Après deux ans de prison, la cour a constaté la prescription du dossier : les parents de la victime ont porté plainte en 2008 et concernant un crime la prescription s’élèvait alors à dix ans.

Comme ses deux fils, Patrick D. était impliqué dans l’affaire et avait avoué aux enquêteur avoir poignardé le jeune homme ce qui lui avait valu d’être placé en détention provisoire en 2016.

Le meurtrier présumé et ses complices (présumés aussi) ont donc été relâchés du fait de la période de prescription mais aussi parce que la justice a tout simplement… égaré le dossier de disparition de Mohammed Abdelhadi.

Le dossier physique ayant disparu, la preuve numérique du dépôt des parents de la victime n’est pas une preuve suffisante. Faute de cette pièce, la presciption court à partir de la date de ce dépot de plainte de 2008 selon la chambre de l’instruction.

La famille de la victime et son avocat se sont insurgés contre la décision de la chambre d’instruction. Ils comptent déposer un recours auprès de la Cour de cassation.

"Demain n’importe qui peut tuer, cacher un corps et s’en sortir", a réagi Rachida, la sœur du défunt, dans les colonnes du Progrès. "Un meurtrier qui a avoué est libre, on ne peut pas l’accepter", a renchéri leur avocat maître David Metaxas.

Pour rappel, Mohamed Abdelhadi a disparu en décembre 2001. son corps avait finalement été retrouvé après une longue enquête en 2016, enterré dans le bois de Jassans-Riottier. Patrick D. avait alors avoué avoir poignardé le jeune homme et caché son corps.

Source de l’article 2 : http://www.francesoir.fr/societe-fa...

1) Pétition

https://www.change.org/p/meurtre-me...

Mon frère Abdelhadi Mohamed, 27 ans, disparaît de Villefranche-sur-Saône le 9 décembre 2001. Nous avons tout mis en œuvre pour sa recherche afin de comprendre sa disparition soudaine ( affiches, recherche dans l’intérêt des familles ouverte, détective privé, association de recherche de personnes disparues...).

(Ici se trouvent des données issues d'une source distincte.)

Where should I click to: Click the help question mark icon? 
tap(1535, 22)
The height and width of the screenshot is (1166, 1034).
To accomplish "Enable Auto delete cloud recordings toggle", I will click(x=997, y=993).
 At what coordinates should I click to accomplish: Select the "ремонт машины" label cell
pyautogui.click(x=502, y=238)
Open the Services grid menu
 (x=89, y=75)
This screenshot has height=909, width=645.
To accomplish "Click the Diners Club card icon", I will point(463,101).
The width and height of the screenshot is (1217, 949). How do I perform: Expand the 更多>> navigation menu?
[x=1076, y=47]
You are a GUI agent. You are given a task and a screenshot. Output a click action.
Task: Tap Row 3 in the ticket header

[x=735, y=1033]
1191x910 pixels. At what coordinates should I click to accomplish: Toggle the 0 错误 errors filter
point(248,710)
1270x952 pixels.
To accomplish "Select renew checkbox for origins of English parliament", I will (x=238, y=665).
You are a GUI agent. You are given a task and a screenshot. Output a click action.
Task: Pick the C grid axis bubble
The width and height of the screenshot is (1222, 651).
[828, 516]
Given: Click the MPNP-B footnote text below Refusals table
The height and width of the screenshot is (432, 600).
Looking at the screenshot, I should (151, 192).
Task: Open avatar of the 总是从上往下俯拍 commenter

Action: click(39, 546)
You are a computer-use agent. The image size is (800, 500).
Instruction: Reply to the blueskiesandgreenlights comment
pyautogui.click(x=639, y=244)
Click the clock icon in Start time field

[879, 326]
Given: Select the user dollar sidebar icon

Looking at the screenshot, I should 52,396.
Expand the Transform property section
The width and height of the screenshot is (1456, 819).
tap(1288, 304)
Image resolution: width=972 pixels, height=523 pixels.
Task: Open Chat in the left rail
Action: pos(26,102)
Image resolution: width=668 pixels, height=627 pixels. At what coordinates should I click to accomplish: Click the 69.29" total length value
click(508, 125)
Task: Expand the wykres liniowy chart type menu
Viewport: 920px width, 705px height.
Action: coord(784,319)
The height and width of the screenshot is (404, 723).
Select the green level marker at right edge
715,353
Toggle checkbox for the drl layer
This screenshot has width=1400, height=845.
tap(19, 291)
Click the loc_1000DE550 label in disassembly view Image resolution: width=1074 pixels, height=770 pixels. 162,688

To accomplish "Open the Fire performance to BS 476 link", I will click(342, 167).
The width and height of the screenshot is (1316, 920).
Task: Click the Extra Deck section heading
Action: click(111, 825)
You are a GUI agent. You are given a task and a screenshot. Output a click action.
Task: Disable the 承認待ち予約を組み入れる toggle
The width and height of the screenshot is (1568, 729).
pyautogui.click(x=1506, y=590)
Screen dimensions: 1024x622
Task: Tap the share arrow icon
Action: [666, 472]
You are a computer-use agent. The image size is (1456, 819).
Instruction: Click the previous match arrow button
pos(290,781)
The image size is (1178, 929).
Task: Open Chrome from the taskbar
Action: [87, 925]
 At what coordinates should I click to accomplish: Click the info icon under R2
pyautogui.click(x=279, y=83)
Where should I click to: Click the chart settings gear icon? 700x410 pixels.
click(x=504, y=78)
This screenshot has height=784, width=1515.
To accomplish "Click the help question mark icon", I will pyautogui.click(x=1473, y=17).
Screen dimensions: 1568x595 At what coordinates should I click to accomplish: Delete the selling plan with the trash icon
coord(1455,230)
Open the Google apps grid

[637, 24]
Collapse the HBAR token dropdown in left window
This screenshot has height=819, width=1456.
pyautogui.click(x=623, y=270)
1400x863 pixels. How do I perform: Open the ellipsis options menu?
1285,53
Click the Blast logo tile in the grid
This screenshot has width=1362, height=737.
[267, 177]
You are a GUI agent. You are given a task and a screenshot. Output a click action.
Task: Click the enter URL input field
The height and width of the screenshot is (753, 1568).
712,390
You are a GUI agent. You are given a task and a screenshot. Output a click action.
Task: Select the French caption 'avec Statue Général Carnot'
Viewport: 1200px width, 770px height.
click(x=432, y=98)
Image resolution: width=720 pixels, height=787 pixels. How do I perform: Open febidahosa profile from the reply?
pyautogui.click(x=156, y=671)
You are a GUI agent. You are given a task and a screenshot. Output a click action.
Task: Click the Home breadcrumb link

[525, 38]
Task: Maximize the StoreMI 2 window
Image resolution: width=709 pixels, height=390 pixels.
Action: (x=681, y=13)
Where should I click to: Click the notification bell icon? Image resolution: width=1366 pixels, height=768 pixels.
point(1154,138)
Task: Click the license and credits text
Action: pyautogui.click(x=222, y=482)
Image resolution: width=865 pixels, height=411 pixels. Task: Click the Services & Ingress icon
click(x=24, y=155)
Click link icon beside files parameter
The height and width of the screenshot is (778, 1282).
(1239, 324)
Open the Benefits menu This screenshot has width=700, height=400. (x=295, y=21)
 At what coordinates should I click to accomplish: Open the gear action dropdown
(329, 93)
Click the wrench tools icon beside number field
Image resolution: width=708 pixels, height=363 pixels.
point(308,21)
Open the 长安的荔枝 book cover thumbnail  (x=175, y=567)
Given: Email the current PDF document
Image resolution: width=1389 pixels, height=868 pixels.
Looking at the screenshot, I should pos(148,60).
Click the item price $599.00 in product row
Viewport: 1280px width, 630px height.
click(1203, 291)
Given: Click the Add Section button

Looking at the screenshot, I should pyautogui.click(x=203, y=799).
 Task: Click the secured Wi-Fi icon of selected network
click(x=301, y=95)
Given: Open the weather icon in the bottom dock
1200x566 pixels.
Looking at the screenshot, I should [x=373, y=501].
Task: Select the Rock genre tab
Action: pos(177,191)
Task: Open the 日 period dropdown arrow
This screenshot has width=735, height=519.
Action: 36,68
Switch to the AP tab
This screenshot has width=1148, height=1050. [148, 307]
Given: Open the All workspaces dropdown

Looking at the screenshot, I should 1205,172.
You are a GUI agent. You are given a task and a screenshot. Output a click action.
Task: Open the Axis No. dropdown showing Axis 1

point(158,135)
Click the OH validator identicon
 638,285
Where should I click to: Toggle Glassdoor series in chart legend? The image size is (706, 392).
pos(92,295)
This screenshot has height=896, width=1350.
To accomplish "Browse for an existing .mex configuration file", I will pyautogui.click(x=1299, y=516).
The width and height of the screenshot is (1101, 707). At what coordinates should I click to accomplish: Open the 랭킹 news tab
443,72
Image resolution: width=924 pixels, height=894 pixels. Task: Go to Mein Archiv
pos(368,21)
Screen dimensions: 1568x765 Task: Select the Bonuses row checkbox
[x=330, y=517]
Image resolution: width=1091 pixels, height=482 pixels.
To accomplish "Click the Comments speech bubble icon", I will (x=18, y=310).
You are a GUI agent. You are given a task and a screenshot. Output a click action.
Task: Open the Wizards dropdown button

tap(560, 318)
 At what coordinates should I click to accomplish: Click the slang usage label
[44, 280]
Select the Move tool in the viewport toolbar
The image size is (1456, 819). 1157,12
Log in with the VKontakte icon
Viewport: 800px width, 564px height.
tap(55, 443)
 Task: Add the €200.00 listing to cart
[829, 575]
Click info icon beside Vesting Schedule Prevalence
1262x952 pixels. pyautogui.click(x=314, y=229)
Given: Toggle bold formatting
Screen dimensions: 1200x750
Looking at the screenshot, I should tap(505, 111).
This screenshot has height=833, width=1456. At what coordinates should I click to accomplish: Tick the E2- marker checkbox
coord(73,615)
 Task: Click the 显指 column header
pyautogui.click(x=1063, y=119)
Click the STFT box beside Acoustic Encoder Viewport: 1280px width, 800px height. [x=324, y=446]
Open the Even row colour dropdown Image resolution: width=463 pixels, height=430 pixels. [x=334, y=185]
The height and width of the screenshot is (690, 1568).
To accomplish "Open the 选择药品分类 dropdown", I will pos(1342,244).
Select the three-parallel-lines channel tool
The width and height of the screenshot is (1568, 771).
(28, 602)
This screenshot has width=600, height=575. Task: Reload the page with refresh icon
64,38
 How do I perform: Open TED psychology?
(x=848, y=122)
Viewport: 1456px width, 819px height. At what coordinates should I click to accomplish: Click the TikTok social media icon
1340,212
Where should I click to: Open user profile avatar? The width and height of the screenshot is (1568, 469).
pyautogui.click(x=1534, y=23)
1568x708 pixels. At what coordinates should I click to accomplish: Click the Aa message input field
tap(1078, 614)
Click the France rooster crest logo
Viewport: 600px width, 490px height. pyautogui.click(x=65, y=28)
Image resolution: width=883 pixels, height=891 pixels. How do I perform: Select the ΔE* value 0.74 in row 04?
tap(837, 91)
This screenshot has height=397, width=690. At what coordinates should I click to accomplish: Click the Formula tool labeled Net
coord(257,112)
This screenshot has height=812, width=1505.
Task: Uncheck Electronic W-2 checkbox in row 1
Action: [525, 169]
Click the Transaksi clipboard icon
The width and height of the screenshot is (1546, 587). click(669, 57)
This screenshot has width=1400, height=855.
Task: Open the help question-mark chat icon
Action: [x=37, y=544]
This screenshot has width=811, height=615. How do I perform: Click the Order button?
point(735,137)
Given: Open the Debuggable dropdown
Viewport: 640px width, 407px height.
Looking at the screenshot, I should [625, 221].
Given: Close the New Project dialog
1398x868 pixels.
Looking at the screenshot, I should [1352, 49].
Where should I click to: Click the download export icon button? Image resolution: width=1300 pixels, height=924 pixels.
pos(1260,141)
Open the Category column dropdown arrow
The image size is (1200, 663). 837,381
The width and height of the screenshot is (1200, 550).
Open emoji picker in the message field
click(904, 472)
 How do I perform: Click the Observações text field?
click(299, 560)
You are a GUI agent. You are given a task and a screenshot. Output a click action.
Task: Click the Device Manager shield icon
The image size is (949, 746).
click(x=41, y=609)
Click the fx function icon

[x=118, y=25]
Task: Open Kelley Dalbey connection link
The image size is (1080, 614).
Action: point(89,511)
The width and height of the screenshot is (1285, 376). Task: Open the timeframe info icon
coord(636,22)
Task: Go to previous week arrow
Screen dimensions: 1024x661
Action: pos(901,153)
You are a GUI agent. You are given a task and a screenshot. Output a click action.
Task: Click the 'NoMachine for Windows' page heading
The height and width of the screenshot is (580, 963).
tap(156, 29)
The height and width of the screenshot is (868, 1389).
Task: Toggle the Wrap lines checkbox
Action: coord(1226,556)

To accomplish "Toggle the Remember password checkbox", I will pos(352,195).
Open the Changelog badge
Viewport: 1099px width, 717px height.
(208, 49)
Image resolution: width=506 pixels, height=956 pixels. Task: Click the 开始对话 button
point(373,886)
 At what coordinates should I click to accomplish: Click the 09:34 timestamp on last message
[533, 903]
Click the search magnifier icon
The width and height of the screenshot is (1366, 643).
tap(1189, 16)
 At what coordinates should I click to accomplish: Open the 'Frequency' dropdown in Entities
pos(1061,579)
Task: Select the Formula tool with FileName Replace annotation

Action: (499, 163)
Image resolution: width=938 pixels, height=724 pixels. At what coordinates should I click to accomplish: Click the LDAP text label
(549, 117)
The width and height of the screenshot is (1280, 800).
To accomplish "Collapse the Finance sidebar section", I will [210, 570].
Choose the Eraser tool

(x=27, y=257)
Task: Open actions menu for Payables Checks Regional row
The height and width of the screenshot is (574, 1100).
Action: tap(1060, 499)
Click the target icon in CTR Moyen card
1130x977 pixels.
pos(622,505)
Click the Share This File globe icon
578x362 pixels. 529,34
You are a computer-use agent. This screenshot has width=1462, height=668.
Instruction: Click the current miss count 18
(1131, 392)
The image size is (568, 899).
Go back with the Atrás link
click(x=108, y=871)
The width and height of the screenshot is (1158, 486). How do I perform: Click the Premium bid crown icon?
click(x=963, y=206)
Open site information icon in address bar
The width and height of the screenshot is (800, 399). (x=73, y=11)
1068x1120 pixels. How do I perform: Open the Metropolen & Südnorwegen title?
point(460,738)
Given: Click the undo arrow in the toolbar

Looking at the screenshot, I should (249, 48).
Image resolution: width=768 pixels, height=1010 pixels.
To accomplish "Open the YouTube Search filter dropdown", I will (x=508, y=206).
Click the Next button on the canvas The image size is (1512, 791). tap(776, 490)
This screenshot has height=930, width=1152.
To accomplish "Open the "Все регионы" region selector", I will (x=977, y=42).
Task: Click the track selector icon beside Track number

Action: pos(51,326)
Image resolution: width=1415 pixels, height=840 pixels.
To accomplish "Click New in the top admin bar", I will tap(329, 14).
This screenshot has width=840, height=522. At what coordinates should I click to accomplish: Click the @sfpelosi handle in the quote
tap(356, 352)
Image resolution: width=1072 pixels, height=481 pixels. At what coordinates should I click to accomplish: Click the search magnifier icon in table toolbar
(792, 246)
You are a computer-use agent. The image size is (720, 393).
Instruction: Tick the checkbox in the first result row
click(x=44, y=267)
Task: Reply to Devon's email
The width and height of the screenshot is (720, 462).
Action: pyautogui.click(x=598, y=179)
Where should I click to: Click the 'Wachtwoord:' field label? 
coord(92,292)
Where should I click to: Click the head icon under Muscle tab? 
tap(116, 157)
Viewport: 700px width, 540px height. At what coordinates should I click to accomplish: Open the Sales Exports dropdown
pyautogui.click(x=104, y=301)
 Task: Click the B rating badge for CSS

En 2005, l’espoir revient car un témoin jure avoir vu et parlé avec Mohamed à Châlon- sur-Saône, témoin auditionné et fiable selon les enquêteurs. Malheureusement les recherches n’ont pu concrétiser ses dires.

Après sept années de recherches, d’anxiété et de souffrances, c’est en 2008 que notre inquiétude fut prise au sérieux, que mes parents dépassent l’accueil du commissariat de Villefranche-sur-Saône pour être reçus dans un bureau afin d’ouvrir une enquête pour disparition inquiétante.

Ils déposent donc une plainte pour relancer l’enquête, et de nouvelles investigations sont menées et le dossier est même transmis à Châlon-sur-Saône en raison de pistes possibles. Là encore, l’enquête n’aboutit à rien et se conclue rapidement en créditant mon frère d’avoir changer de vie en se rachetant une autre identité.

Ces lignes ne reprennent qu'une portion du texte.